Se diría que la venganza es una estéril manera de ensanchar el daño. Inútil e interminable, puesto que no cesa de engendrar nuevas víctimas y prepara nuevos desquites, prolongando y aumentando los agravios.
La ética guerrera la reconoce aliada del honor y garante del equilibrio cósmico, y por eso Aquiles tuvo que volver a la lucha y matar a Héctor, para vengar la muerte de su amado Patroclo. Pero la moral clásica la repudia, enfatizando su vertiente de debilidad impulsiva, y el cristianismo la condena definitivamente como pecado.
Sin embargo, el resarcimiento cumple sus funciones. Es una compensación simbólica, restaura una cierta equidad en el dolor ―y la equidad es el cimiento de nuestros vínculos―, saldando lo que se percibe como una deuda. La venganza restituye la propia sensación de potencia, de capacidad en medio de los demás, y, aunque no sana, le proporciona alivio a la imaginación.

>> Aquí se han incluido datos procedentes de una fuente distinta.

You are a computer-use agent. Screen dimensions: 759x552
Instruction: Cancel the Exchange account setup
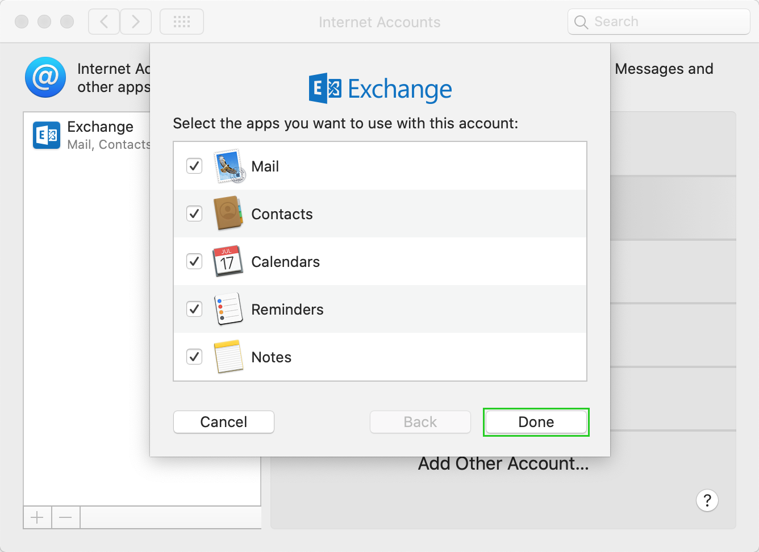(223, 422)
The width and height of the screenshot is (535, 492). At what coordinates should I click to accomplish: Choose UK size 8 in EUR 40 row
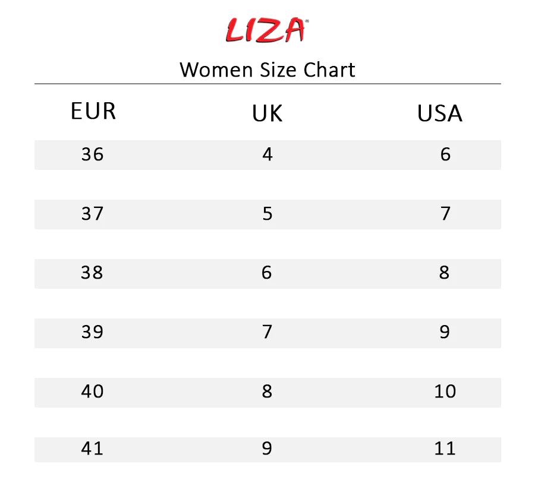coord(267,392)
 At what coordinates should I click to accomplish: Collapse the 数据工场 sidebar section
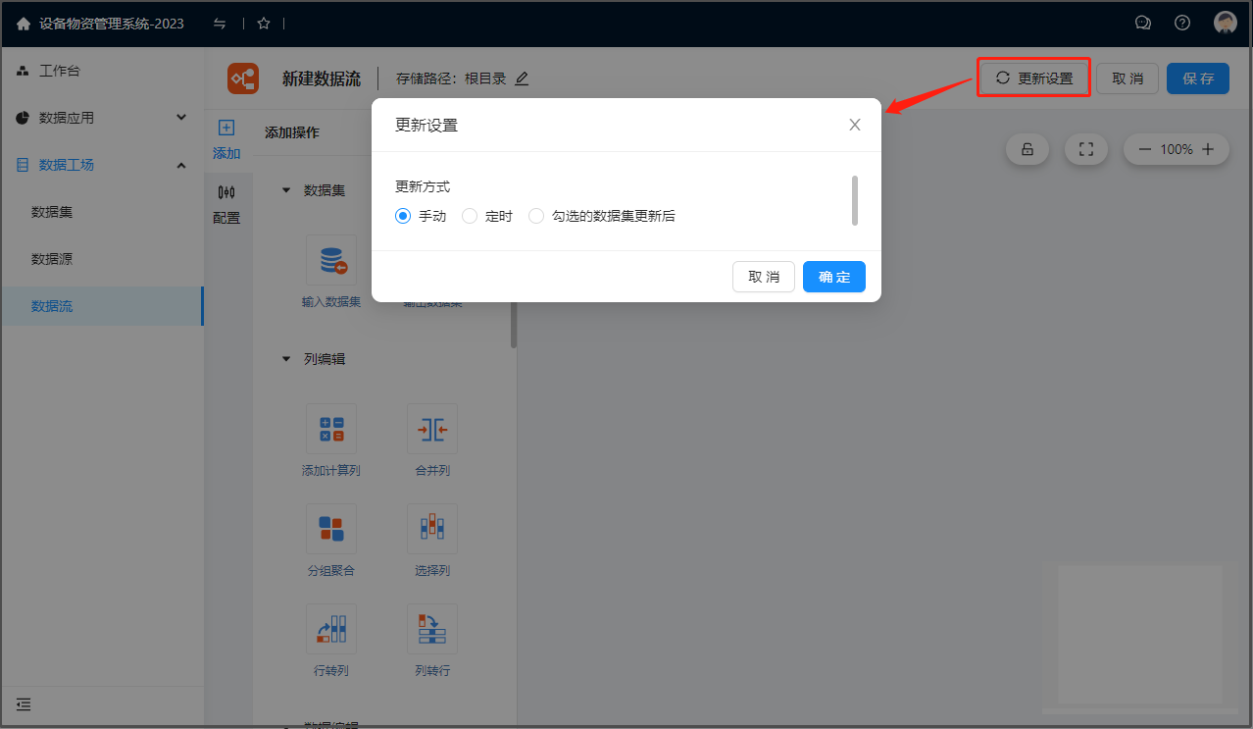click(x=180, y=165)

Todo esto, que nos permite entenderla, también debería hacernos prudentes frente a su poder destructivo. El desquite también rompe algo en nosotros. Tras él pueden agazaparse frustraciones, mezquindades, meras hambres del ego. Nunca nos hace mejores. La compasión y el perdón, aunque a veces parezcan cobardes, son dones de la generosidad, y ellos sí que curan.